Exercícios propostos –
[A] Por favor, transcreva do texto sobre as mulheres atingidas pelos rompimentos de barragens o trecho que começa nas palavras "O projeto de" e termina depois de "opressões são intensificadas.".
[B] Diga se cada afirmação concorda com o texto sobre as mulheres atingidas pelos rompimentos de barragens, respondendo sim ou não e citando as palavras do texto que decidem: (i) o sistema minerário brasileiro apresenta média de um grande desastre ambiental a cada dois anos; (ii) os pesquisadores que deram foco às mulheres atingidas eram da Universidade Federal de Minas Gerais; (iii) nos últimos quinze anos, o sistema minerário deixou de se expandir.

Trecho citado –
......

As atingidas pelos rompimentos de barragens:

o que as mulheres têm a dizer?

Por: Sheila Sousa de Jesus Peixoto - 25/03/2022Orientação: Alfredo Costa

Os impactos dos rompimentos de barragens de mineração podem afetar as pessoas de forma diferente devido às particularidades de raça, gênero, classe e sexualidade. O que será que as mulheres atingidas têm a dizer sobre isso?

O projeto de mundo atual, de muitas maneiras, ainda é pautado no capitalismo e no patriarcado, apesar de todas as conquistas sociais das últimas décadas. Estes são sistemas baseados em uma cultura, estrutura e relações que favorecem os homens. Além dos desdobramentos de gênero, existem outras camadas sociais definidas a partir de critérios como raça, sexualidade e classe, que também se submetem a um sistema complexo de opressões. Por exemplo, potencialmente uma mulher branca sofre opressões que se diferenciam das violências sofridas pela mulher negra. Essa, além de gênero, sofre preconceitos com relação a raça e dessa forma, as opressões são intensificadas.

O sistema minerário brasileiro é fruto desse projeto de mundo. Ele se caracteriza por uma exploração voraz dos recursos naturais e humanos em diferentes porções do território. Para isso, utiliza intenso conhecimento científico e tecnológico alinhado aos interesses internacionais. E é esse sistema que, nos últimos quinze anos, não para de se expandir, ao mesmo tempo em que apresenta média de um grande desastre ambiental a cada dois anos. Dentre esses desastres, podemos citar os rompimentos das barragens em Mariana (2015) e Brumadinho (2019).

Figura 1: Cenário de devastação decorrente do rompimento de barragem em Brumadinho / Fonte: Douglas Magno/AFP.

Ao pensar nesse contexto, pesquisadores da Fundação Oswaldo Cruz (RJ) decidiram dar foco às mulheres atingidas pelos rompimentos das barragens de Fundão (Mariana) e Córrego do Feijão (Brumadinho). O trabalho baseia-se no entendimento de que permanece muito comum que as vozes de mulheres sejam silenciadas, principalmente a da negra e pobre. Logo, a motivação deste trabalho foi dar força ao discurso dessas pessoas e colaborar com a rede de solidariedade e de luta por seus direitos. Segundo pesquisadores, as mulheres atingidas são as que mais cuidam para que seu cotidiano e modos de vida sejam reconstruídos, mesmo que ainda inseridas em uma posição social e econômica desvantajosa. Dessa forma, estão na linha de frente da luta contra o descaso das mineradoras.

......

Dados –
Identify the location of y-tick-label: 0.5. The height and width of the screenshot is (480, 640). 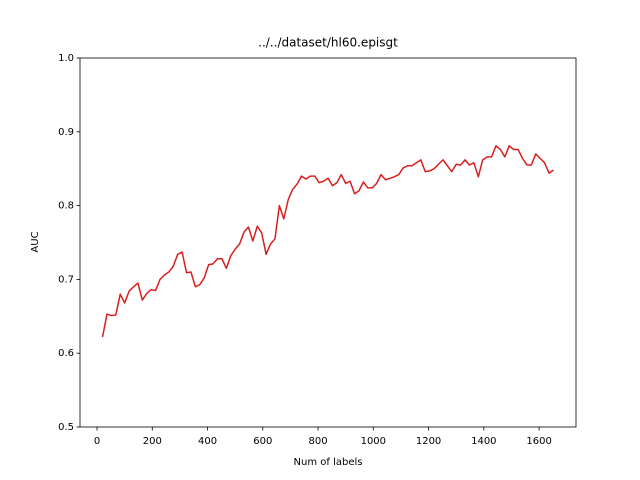
(66, 428).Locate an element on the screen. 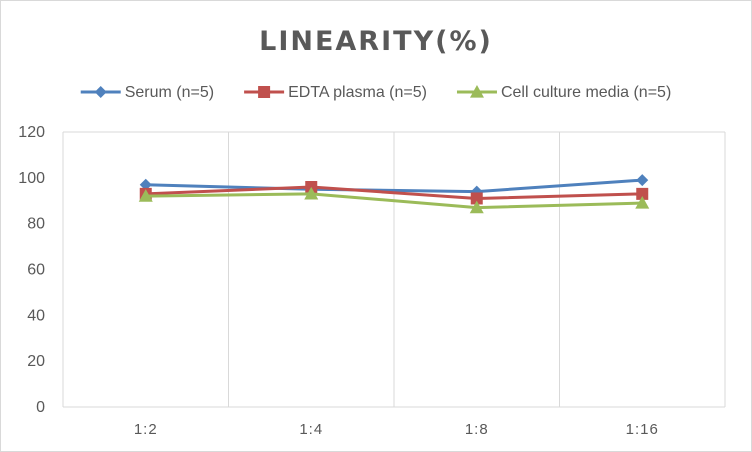 Image resolution: width=752 pixels, height=452 pixels. series-group is located at coordinates (394, 194).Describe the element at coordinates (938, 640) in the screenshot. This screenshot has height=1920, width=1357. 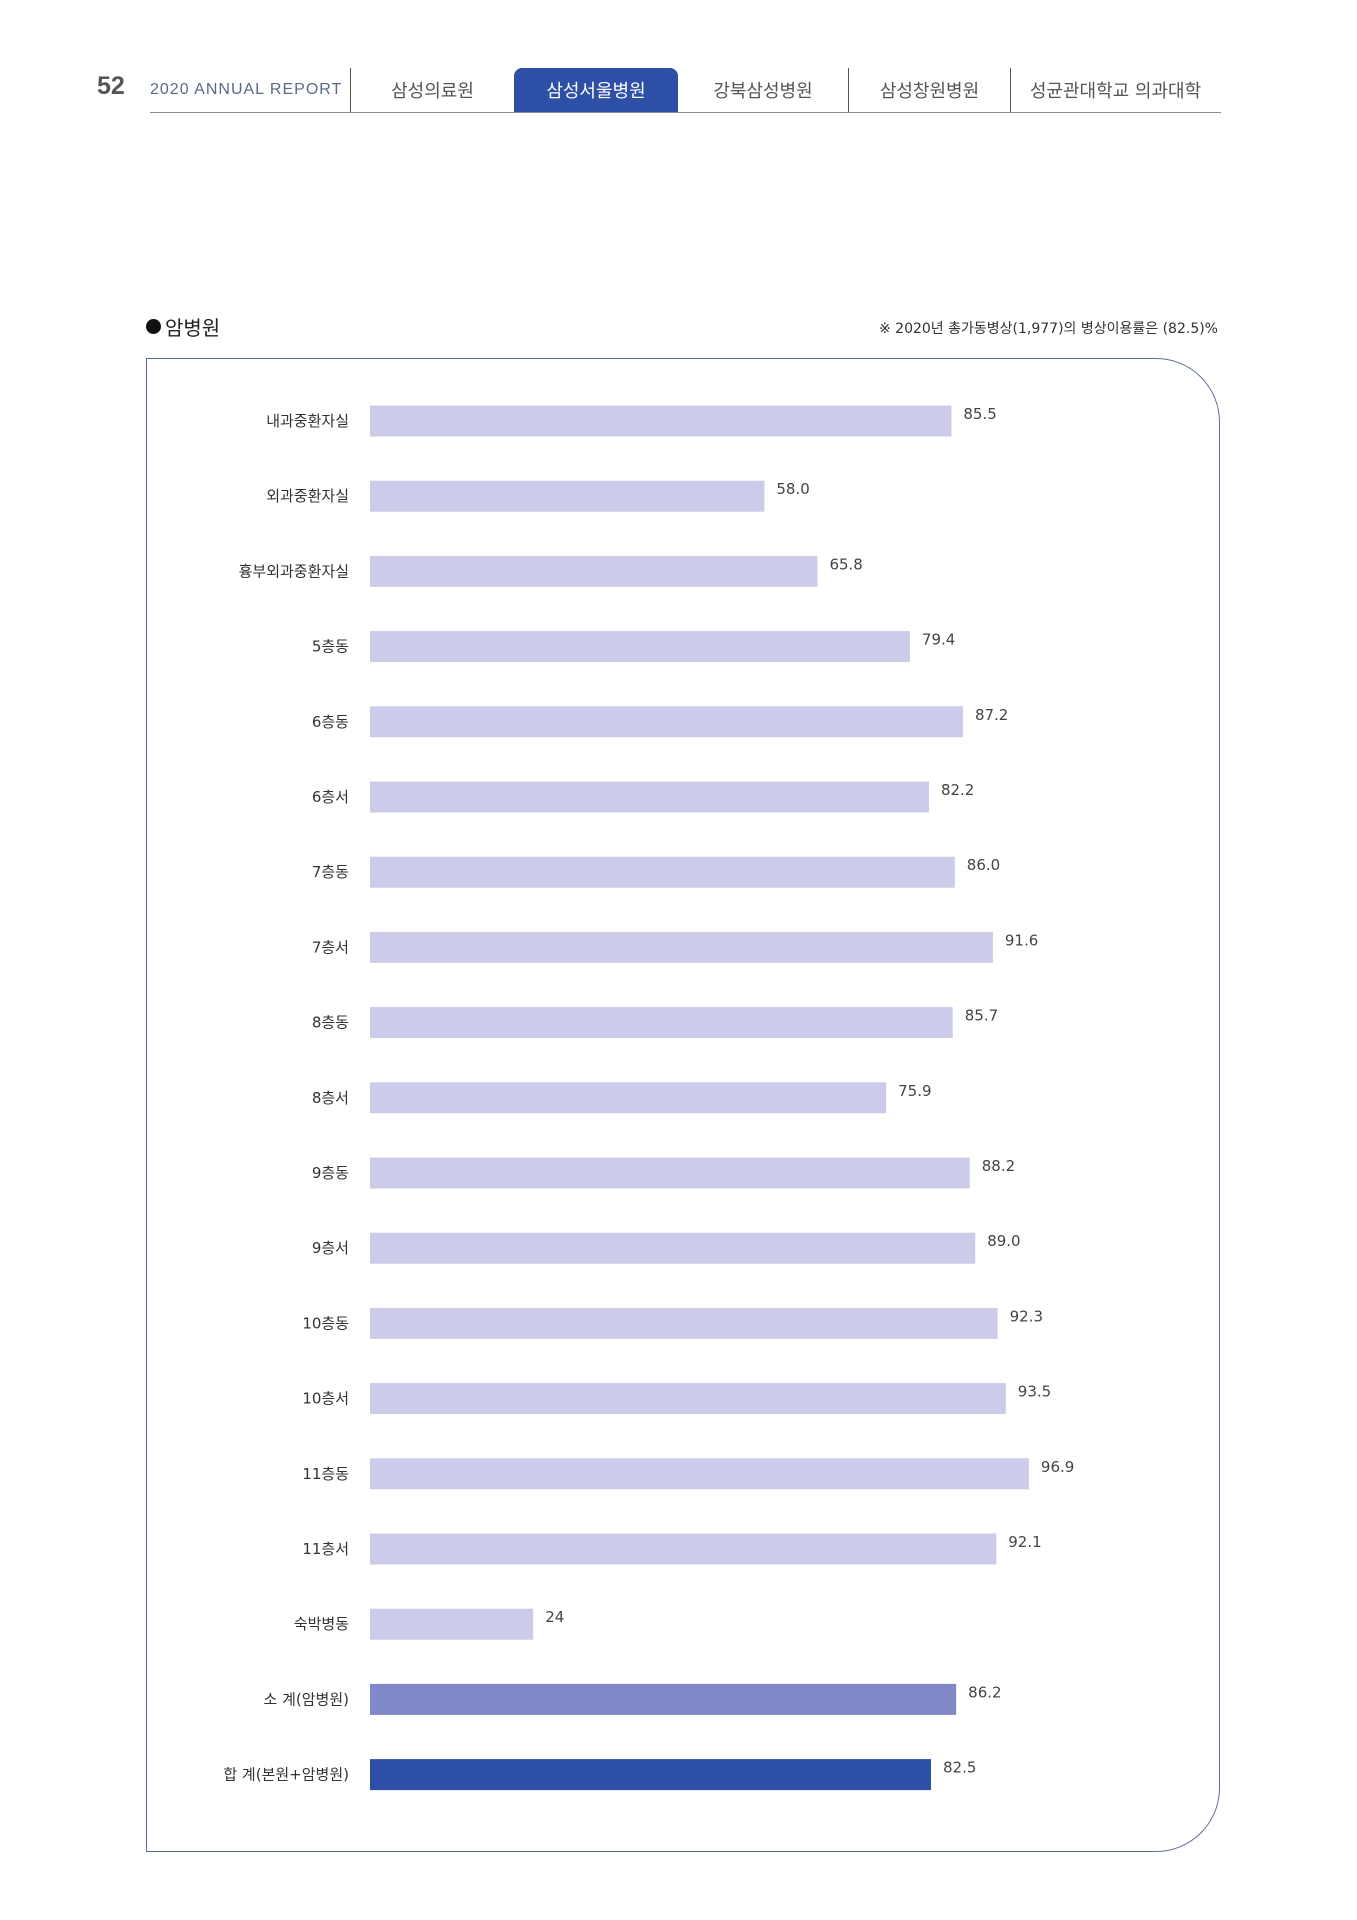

......

Gabarito –
[A]
O projeto de mundo atual, de muitas maneiras, ainda é pautado no capitalismo e no patriarcado, apesar de todas as conquistas sociais das últimas décadas. Estes são sistemas baseados em uma cultura, estrutura e relações que favorecem os homens. Além dos desdobramentos de gênero, existem outras camadas sociais definidas a partir de critérios como raça, sexualidade e classe, que também se submetem a um sistema complexo de opressões. Por exemplo, potencialmente uma mulher branca sofre opressões que se diferenciam das violências sofridas pela mulher negra. Essa, além de gênero, sofre preconceitos com relação a raça e dessa forma, as opressões são intensificadas.

[B]
(i) Sim: "apresenta média de um grande desastre ambiental a cada dois anos".
(ii) Não: "pesquisadores da Fundação Oswaldo Cruz (RJ)".
(iii) Não: "nos últimos quinze anos, não para de se expandir".